Ankara. .
Tausend Zimmer, Wände aus rotem und grünem Granitstein, Verzierungen im „osmanischen Stil“ – türkische Medien beschreiben den neuen Amtssitz des Präsidenten Recep Tayyip Erdogan als Prachtbau. „Ak-Saray“ nennen die Türken das Gebäude in der Hauptstadt Ankara – „Weißer Palast“. Eigentlich wollte Erdogan seinen neuen Amtssitz am Mittwoch zum türkischen Nationalfeiertag mit Gästen eröffnen. Doch nach dem Grubenunglück in der Südtürkei sagte der Präsident den Empfang ab.
Die Oppositionspolitiker hatten ohnehin angekündigt, die Veranstaltung zu boykottieren. Ihrer Meinung nach ist das gesamte Gebäude protzig – und illegal. Vor drei Jahren begannen die Bauarbeiten auf einem unter Naturschutz stehenden Waldstück im Westen Ankaras. Das Gelände gehörte nach Angaben der Architektenkammer in der Hauptstadt einst Mustafa Kemal Atatürk, dem Gründer der türkischen Republik. Er überließ es 1937 dem Staat. Mehrere Gerichte verhängten laut der Architektenkammer seit 2011 einen Baustopp. Doch Erdogan ignorierte die Urteile und ließ weiterbauen.
„Der Bau ist illegal“, sagte die Chefin der Architektenkammer, Tezcan Karakus Candan. „Ein Präsident muss sich ans Gesetz halten.“ Niemand solle an einem Empfang im neuen Palast teilnehmen, fordert Candan, denn damit werde der illegale Bau legalisiert. Die größte Oppositionspartei CHP forderte laut türkischen Medien eine Untersuchung im Parlament.
Für Candan hat der Prachtbau auch ein großes Waldstück nachhaltig geschädigt. Für das Projekt seien mehr als 3000 Bäume gefällt worden, sagt sie. Mindestens 91 000 Quadratmeter Wald soll der Bau laut Medienberichten verschlungen haben – mehr als 12 Fußballfelder.
Die Bäume stehen dafür jetzt im Empfangsbereich des „Ak-Sarays“. Das Wort „Ak“ bedeutet nicht nur „weiß“, sondern auch „rein“. Die regierende AK-Partei trägt dieses Wort ebenfalls im Namen.
Die Sucht nach dem Prachtvollen
Umgerechnet rund 275 Millionen Euro soll der „Weiße Palast“ nach Berichten türkischer Medien gekostet haben. Es gebe abhörsichere Zimmer, Bunker, Tunnel und Schutzräume gegen chemische Waffen sowie im Garten einen dekorativen Pool.
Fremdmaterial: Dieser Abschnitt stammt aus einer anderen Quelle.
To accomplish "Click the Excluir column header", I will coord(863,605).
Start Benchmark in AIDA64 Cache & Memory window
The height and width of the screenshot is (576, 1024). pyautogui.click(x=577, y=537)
Alles sei im Stil der Osmanen und der Fürstendynastie der Seldschuken gehalten.
Vor Erdogan hatten alle Präsidenten im Stadtteil Cankaya in Ankara residiert. Doch Erdogan wollte etwas Größeres, Prachtvolleres – etwas, worin sich „die neue Türkei manifestiert“, zitieren ihn türkische Medien. Beim Baustart 2011 habe das Gebäude noch den Namen „Dienstgebäude des Ministerpräsidenten“ getragen. Damals war Erdogan noch Ministerpräsident.
Seit seiner Wahl zum Staatspräsidenten in August heiße das Gebäude „Präsidentenpalast“.